A fascinating discussion, on a subject I’m not very versed on. All I know is that on my short back and forth (and it’s not an LGB reverser), the diode across the insulated gap+diode reacts with to the loco’s circuitry – not merely the passing metal car wheels (as with DCC stuff).

So, the location of that gap+diode (if LGB’s system is similar to mine) has everything to do with where the loco stop and reverses, not the cars. (This may be obvious to everyone else, but I’m a slow learner and learned the hard way).

For example, if the engine is always in the front, heading into a siding, that siding’s diode might be placed one loco length from its end.

But if the consist might have any arrangement of loco and cars, the diodes need to be placed as far from the ends as the longest train – as I think Korm was saying.

In other words, which end the loco is on (A, B, or either) is important to consider.

But, like I said, the LGB system might operate differently.

One last point, as I think Todd may have been alluding to, I only used cheap plastic rail insulators and soldered diodes across those gaps. I tested everything out with empty gaps, loose diodes and test wires with alligator clips before soldering everything down.

Vic, you might save some $ rolling your own, vs. buying LGB diode sections.
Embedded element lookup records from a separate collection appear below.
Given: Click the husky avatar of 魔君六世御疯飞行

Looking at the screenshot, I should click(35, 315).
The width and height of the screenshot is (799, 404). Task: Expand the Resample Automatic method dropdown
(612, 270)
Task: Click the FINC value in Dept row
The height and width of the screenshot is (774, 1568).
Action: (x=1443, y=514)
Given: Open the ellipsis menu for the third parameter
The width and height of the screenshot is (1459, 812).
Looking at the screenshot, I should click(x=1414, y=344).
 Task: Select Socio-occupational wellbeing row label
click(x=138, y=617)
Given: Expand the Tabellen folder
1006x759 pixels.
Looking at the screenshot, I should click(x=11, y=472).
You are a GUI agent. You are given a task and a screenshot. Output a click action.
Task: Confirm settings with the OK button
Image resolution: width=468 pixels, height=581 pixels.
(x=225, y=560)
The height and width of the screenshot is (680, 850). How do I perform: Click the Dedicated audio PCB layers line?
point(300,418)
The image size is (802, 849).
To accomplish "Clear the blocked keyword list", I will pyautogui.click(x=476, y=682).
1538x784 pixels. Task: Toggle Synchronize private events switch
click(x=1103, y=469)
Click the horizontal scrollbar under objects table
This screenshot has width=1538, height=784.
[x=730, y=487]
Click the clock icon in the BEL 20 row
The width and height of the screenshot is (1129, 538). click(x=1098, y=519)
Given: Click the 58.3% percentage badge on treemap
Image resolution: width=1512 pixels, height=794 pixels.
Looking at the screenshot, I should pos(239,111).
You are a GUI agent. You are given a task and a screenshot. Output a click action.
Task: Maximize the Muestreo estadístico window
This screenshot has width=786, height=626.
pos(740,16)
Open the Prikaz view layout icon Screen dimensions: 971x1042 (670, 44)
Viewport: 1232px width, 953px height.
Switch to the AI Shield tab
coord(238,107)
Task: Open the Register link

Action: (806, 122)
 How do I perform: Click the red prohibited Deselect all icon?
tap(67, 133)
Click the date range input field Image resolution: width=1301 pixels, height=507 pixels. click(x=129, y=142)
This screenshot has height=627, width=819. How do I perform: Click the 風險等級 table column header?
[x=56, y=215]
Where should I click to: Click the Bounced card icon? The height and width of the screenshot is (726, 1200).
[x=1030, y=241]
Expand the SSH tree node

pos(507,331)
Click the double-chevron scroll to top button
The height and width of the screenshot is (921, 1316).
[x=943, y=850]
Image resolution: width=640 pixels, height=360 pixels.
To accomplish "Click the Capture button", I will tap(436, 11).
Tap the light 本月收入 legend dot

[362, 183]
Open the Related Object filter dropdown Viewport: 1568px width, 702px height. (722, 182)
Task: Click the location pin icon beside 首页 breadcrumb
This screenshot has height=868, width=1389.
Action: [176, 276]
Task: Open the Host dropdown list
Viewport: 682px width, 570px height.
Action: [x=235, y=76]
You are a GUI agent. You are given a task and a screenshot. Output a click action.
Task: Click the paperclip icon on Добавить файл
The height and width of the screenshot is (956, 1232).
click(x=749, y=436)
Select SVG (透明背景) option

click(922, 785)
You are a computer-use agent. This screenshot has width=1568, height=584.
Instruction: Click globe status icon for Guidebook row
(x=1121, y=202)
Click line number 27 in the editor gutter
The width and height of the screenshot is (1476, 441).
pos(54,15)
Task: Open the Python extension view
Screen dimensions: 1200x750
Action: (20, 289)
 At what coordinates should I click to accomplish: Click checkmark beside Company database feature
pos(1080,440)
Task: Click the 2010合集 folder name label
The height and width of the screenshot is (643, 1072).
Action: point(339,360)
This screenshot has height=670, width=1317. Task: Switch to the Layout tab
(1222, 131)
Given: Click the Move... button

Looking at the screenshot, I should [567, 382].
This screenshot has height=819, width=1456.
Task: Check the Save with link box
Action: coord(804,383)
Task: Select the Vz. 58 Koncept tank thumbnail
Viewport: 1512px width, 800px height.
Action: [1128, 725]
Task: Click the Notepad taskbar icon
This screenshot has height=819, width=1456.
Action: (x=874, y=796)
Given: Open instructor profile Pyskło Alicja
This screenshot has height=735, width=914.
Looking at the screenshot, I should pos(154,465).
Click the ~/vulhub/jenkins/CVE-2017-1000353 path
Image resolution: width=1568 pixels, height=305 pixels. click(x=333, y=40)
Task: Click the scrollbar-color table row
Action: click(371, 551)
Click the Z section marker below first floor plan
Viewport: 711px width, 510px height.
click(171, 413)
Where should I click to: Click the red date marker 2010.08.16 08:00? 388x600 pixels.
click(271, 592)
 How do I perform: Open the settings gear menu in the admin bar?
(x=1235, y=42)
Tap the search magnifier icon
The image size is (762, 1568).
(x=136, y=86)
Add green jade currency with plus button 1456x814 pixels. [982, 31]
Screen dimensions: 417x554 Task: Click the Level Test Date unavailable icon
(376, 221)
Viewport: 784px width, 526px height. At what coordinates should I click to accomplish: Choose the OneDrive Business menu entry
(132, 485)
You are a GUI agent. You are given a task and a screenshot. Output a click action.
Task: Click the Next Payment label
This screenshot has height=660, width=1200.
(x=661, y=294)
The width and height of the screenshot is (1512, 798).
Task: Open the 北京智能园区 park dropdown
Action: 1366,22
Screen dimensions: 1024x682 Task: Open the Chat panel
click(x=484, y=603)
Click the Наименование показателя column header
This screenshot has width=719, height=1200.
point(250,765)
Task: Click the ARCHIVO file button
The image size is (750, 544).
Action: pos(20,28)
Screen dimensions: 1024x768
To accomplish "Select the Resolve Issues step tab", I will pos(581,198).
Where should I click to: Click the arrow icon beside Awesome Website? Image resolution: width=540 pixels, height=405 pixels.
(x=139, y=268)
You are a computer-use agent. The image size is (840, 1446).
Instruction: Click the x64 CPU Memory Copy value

Again, the disclaimer. As Hollywood would say, “YMMV”. :grinning_face_with_smiling_eyes:

Wow, All I can say: Can I get an AMEN !
:laughing:

Well Cliff, since I consider most electrical work to be witchcraft, I think I’ll stick to off the shelf, less chance of me starting a fire with a soldering iron…which has been known to happen :stuck_out_tongue_closed_eyes:

Vic, are you saying there’s associated witchcraft in switchcraft? :face_with_monocle:

the LGB shuttle electronic for DC is nothing but a electronic double throw switch to change polarity plus a timer to evade that the train starts to reverse before it stops. and it is inserted into the cables between controler and track.

I have met several people over the years that will swear LGB electric systems are possessed by the devil :smiling_imp:

1 Like

The LGB 10345 system has a control module in one of the bumpers. You wire transformer power to the bumper. From the bumper control, current to the track. When you start the loco it moves to one end and stops. The control sets the delay (adjustable) then it reverses the current and the loco moves to the other end. Automatic operation back and forth. To use this control with a main line, the turnouts need to cut power on and off from the bumper current supply.

LGB 10345

yeah, but only the small electrics. haven’t you heard the saying, that the devil is always in the details?

1 Like

I should add all of my turnouts are manuals, no electronics.

The devil is in the details this is why when I model I prefer to model with the 10’ rule and keeping electronics simple.

you don’t want to give the Gremlins any chance, will you?

You could still use the 10345 if you isolate the main line and each end of the two turnouts. If you don’t do that the 10345 will power up the whole main line. So using a gang switch the the shuttle loco can run. When you have a passing main line loco, flip the gang switch, power cut to the shuttle and send power to the main line, it can pass by. Since you are switching the turnouts by hand, place the gang switch next to one of them.

Exactly how mine works. Thanks for the confirmation that LGB is the same.

My main point, of course, is that diode and gap placement is critical, and is based on length of train.